15. Da sempre la dottrina sociale della Chiesa si è
interessata dei poveri. Ai tempi dell'Enciclica Rerum novarum
essi erano costituiti soprattutto dagli operai della nuova società industriale;
nel magistero sociale di Pio XI, di Pio XII, di Giovanni XXIII, di Paolo VI e di Giovanni Paolo II sono state messe in luce
nuove povertà man mano che l'orizzonte della questione sociale si allargava,
fino ad assumere dimensioni mondiali [16].
Questo allargamento della questione sociale alla globalità va considerato nel
senso non solo di un'estensione quantitativa, ma anche di un approfondimento qualitativo
sull'uomo e sui bisogni della famiglia umana. Per questo la Chiesa, mentre
segue con attenzione gli attuali fenomeni della globalizzazione e la loro
incidenza sulle povertà umane, indica i nuovi aspetti della questione sociale,
non solo in estensione, ma anche in profondità, in quanto concernenti
l'identità dell'uomo e il suo rapporto con Dio. Sono principi di dottrina
sociale che tendono a chiarire i nessi tra povertà e globalizzazione e ad
orientare l'azione verso la costruzione della pace. Tra questi principi è il
caso di ricordare qui, in modo particolare, l'« amore preferenziale per i
poveri » [17],
alla luce del primato della carità, testimoniato da tutta la tradizione
cristiana, a cominciare da quella della Chiesa delle origini (cfr At
4,32-36; 1 Cor 16,1; 2 Cor 8-9;
Gal
2,10).
« Ciascuno faccia la parte che gli spetta e non indugi »,
scriveva nel 1891 Leone XIII, aggiungendo: « Quanto alla Chiesa, essa non
lascerà mancare mai e in nessun modo l'opera sua » [18].
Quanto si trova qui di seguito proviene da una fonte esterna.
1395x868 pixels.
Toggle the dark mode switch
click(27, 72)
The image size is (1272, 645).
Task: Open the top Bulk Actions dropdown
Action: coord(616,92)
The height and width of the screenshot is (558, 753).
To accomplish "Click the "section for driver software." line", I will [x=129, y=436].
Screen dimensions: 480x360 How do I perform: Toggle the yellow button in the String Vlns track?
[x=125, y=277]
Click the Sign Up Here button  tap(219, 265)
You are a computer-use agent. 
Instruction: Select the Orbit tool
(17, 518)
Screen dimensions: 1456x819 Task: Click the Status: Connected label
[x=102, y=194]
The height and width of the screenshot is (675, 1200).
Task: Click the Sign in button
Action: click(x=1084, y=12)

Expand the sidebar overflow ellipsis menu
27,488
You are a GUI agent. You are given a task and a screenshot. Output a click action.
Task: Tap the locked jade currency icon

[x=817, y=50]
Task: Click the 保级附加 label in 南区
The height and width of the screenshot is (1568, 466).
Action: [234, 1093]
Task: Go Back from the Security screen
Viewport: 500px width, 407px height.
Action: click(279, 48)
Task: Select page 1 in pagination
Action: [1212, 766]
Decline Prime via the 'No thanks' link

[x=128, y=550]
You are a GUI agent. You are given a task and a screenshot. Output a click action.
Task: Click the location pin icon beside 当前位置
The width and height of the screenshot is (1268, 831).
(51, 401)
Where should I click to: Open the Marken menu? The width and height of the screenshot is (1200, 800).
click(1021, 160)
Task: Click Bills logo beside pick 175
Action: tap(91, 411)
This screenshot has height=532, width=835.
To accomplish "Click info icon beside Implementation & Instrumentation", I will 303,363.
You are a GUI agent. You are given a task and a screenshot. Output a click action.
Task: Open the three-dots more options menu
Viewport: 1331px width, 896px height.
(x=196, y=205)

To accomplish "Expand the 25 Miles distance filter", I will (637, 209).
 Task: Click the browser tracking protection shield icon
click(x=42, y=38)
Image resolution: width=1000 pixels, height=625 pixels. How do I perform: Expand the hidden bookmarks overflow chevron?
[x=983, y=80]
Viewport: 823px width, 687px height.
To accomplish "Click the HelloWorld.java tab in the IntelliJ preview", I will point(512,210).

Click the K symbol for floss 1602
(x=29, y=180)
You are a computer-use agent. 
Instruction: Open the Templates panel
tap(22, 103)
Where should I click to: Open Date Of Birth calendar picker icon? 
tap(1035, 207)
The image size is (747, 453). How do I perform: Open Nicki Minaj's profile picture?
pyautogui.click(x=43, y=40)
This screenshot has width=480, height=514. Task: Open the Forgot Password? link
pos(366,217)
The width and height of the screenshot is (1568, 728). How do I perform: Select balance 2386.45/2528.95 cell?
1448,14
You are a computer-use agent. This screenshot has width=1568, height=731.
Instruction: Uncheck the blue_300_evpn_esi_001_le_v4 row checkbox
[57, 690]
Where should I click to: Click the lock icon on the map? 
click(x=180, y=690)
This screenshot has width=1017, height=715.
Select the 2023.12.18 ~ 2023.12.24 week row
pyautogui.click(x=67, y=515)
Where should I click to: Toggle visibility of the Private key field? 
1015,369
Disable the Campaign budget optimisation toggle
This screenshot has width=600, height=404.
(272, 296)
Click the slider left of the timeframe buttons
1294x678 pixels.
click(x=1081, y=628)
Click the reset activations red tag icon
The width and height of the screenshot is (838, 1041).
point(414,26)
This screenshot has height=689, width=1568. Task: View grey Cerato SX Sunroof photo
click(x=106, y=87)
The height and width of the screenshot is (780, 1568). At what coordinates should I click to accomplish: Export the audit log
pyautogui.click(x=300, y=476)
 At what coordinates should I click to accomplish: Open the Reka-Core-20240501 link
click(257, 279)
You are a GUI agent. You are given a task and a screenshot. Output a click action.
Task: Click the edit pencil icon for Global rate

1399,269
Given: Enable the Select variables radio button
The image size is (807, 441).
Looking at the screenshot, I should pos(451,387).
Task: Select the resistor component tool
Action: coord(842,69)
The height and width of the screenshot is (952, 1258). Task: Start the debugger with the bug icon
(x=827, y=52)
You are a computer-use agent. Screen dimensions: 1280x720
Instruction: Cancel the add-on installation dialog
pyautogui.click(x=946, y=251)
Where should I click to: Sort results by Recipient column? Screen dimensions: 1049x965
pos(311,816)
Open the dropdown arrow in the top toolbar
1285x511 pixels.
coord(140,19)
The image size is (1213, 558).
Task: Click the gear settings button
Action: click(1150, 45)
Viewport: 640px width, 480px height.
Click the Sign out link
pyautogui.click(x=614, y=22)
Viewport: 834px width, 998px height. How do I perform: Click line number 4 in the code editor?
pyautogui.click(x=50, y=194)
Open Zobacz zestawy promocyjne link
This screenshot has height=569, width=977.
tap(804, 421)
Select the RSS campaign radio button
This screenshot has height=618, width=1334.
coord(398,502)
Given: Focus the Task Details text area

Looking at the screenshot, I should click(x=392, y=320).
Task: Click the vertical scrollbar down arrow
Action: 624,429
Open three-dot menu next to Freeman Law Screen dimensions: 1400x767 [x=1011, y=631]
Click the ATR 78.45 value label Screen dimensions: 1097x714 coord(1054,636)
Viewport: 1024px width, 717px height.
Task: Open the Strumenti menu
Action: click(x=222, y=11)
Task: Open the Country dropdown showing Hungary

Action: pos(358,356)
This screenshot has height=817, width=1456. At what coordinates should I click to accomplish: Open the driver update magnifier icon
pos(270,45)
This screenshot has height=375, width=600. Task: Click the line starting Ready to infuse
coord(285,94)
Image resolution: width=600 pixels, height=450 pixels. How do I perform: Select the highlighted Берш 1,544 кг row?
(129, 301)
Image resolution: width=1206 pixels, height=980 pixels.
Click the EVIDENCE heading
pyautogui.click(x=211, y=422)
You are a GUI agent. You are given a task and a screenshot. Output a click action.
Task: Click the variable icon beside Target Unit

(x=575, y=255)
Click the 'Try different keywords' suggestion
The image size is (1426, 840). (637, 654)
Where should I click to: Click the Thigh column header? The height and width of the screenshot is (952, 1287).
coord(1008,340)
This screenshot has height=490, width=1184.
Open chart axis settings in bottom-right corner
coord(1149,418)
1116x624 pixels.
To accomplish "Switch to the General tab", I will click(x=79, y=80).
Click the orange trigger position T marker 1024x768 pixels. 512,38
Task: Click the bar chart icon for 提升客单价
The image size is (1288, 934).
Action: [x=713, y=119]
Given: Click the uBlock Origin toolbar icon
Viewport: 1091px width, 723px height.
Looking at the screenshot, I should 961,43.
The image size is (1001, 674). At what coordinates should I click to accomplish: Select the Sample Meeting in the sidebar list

Questa consapevolezza accompagna anche oggi l'azione della Chiesa verso i
poveri, nei quali vede Cristo [19],
sentendo risuonare costantemente nel suo cuore il mandato del Principe della
pace agli Apostoli: « Vos date illis manducare – date loro voi stessi da
mangiare » (Lc 9,13). Fedele a quest'invito del suo
Signore, la Comunità cristiana non mancherà pertanto di assicurare all'intera
famiglia umana il proprio sostegno negli slanci di solidarietà creativa non
solo per elargire il superfluo, ma soprattutto per cambiare « gli stili di
vita, i modelli di produzione e di consumo, le strutture consolidate di potere
che oggi reggono le società » [20].
Ad ogni discepolo di Cristo, come anche ad ogni persona di buona volontà,
rivolgo pertanto all'inizio di un nuovo anno il caldo invito ad allargare il
cuore verso le necessità dei poveri e a fare quanto è concretamente possibile
per venire in loro soccorso. Resta infatti incontestabilmente vero l'assioma
secondo cui « combattere la povertà è costruire la pace ».